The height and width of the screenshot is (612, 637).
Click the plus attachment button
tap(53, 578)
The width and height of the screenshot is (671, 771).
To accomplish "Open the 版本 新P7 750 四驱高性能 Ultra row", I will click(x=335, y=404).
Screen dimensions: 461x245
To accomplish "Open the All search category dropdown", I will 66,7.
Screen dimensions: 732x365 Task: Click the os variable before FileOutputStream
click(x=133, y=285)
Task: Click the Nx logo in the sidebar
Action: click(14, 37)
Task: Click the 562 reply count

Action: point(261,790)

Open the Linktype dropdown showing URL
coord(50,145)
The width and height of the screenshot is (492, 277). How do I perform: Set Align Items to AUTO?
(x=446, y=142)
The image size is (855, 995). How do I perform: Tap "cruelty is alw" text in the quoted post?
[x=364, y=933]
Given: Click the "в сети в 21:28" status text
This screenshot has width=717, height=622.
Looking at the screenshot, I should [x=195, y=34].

Work instructions —
Starting with the line that contains "Given: Click the", return each line through the last one of the data above, exactly as written and nothing more.

Task response —
Given: Click the "в сети в 21:28" status text
This screenshot has width=717, height=622.
Looking at the screenshot, I should [x=195, y=34].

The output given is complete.